Sur la zone grise salarié/non salarié, certains prônent un statut intermédiaire de travailleurs indépendants économiquement dépendants auxquels s’appliqueraient certains pans du droit du travail[4]. D’autres s’y opposent, pour des raisons de complexité, d’effet de seuils et de déstabilisation des statuts existants, et préfèrent continuer à procéder par adaptation de la législation (par exemple, assimilation de certaines professions ou formes d’emploi au salariat, voire élargissement des critères du salariat, notamment à la dépendance économique ; aménagement du forfait jour autorisant le fractionnement des temps de repos sous réserve d’une charge de travail « raisonnable » ; assouplissement des règles du télétravail pour les travailleurs du savoir)[5].

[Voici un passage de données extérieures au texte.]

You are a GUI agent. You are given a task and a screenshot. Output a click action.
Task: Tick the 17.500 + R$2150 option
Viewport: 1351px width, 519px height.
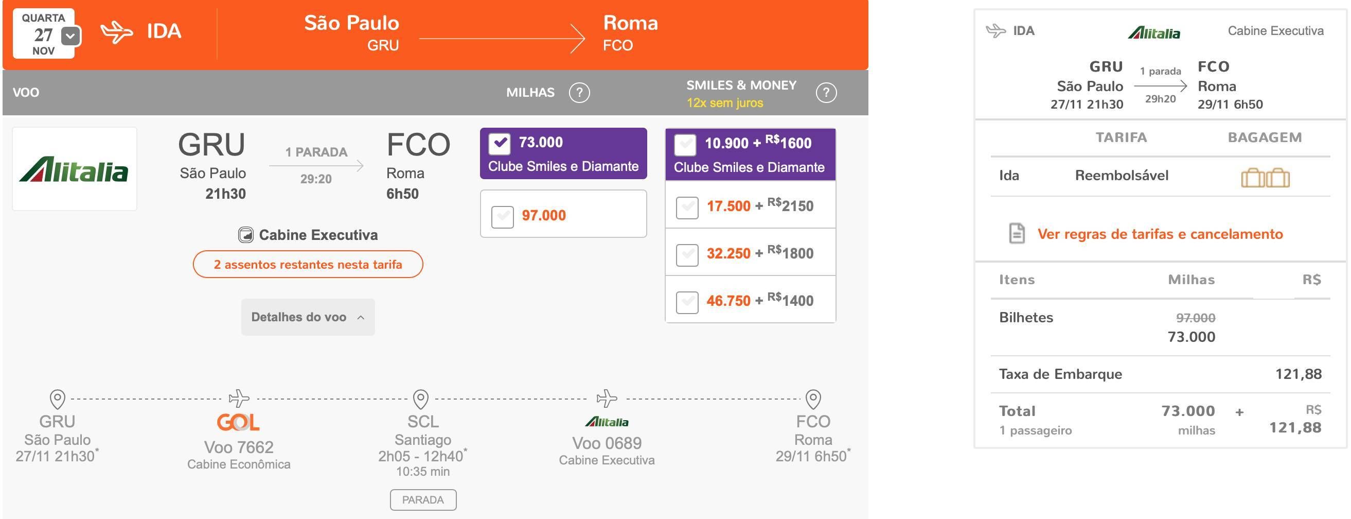pos(687,207)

Beaucoup valorisent également le rôle des tiers qu’ils soient à but lucratif ou non pour sécuriser les parcours. La relation triangulaire d’emploi à travers les groupements d’employeurs ou les CDI intérimaires pour des salariés à temps partiel ou en contrat à durée limitée, le portage salarial[6] ou les coopératives d’activités et d’emploi pour des travailleurs très autonomes est ainsi valorisée[7] et certains proposent également que les plateformes puissent jouer ce rôle de tiers dans l’accompagnement des non-salariés[8].

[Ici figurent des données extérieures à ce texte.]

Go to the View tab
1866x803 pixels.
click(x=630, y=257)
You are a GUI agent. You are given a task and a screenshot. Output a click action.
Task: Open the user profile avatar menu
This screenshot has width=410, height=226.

D’une manière générale, en termes de protection, il apparaît souhaitable de sortir d’une dichotomie entre travail salarié et travail indépendant, pour tenir compte de toutes les formes de travail autonome, salariées ou non. Cela ne signifie pas de porter au même niveau toutes les protections mais de les adapter à la diversité des formes d’emploi et de tenir compte des difficultés spécifiques qui se posent en matière de santé et de sécurité par exemple[9].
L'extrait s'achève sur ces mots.